Mixed Reactions to Ireland's Bank Guarantee

Taoiseach Brian Cowen (on the left), who is currently on a visit to Paris, has said that his 100% bank guarantee scheme has received the full political backing of French President Nicolas Sarkozy (on the right).

Cowen told reporters he thought that President Sarkozy, whose country holds at present the rotating six-month presidency of the EU, "understood precisely" the reasons the Irish government had to act in such a decisive way.

Shares in Irish banks are continuing to recover from their massive losses, after the government's plan to guarantee their deposits and debts has been published.
Dublin's ISEQ index closed 2.5% higher at 3641, with the banking stocks gaining between 8% and 10.5%. They are not out of the woods yet, but the trend begins to look a little more positive.

In London the FTSE closed 1% higher, and other European stocks mainly rallied as well.

Meanwhile, EU Competition Commissioner Neelie Kroes has appealed to national governments "not to act unilaterally" in the current financial crisis, and to consult the commission especially on the question of offering state aid to financial institutions.
Speaking at a press briefing in Brussels, Ms. Kroes said that the EU Commission is in close contact with several governments, including the Irish, but declined to comment on individual cases.

The British government, which has come under pressure from the public and parts of the media to follow Ireland's example, wants the Irish to look closely at their guarantee to make sure it complies with EU law. This is of course a smoke screen.

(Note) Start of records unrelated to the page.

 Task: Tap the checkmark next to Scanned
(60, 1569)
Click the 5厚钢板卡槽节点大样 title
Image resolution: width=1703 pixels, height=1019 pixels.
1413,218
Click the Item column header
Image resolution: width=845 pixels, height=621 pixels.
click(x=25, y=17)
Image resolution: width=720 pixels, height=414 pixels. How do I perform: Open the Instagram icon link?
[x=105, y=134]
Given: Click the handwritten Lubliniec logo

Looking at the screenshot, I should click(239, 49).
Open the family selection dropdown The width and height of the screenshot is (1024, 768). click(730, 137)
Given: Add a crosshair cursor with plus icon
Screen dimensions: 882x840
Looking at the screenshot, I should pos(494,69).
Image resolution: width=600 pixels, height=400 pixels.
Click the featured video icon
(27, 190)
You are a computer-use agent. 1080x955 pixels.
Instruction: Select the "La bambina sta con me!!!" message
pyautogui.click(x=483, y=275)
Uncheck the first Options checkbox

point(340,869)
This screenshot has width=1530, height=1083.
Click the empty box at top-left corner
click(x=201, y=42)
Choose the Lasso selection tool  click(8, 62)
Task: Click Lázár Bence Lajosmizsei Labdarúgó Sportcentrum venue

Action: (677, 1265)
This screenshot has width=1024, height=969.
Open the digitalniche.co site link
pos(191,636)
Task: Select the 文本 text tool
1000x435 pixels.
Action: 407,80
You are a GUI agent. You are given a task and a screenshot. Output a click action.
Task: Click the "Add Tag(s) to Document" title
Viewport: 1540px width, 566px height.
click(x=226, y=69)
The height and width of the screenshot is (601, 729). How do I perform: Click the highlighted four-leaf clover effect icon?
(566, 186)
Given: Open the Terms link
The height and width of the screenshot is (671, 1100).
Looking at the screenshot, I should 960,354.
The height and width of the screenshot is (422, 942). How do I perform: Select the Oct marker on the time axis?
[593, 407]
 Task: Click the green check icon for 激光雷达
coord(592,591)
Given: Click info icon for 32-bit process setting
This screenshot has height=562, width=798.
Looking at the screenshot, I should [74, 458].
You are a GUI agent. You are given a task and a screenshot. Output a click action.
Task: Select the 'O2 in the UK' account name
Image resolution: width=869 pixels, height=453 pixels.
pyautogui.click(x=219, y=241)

The real reason for British concern is that savers and investors who have their money in British banks might transfer it to Ireland, where it is now absolutely safe, while Britain still guarantees only a sum of £ 20,000.

Prime Minister Gordon Brown (left) said European governments should make sure that whatever actions they took to tackle the global financial crisis complied with EU competition law.

The President of the EU Commission, Jose Manuel Barroso, said that "the EU needs a shake-up of banking deposit insurance schemes", so that there will be more consistency across the Union.

Currently deposit guarantee schemes vary widely across the EU, with some countries offering much greater protection of depositors' savings than others. So far only Ireland has opted for a full 100% guarantee scheme, but it is possible that other countries might follow suit.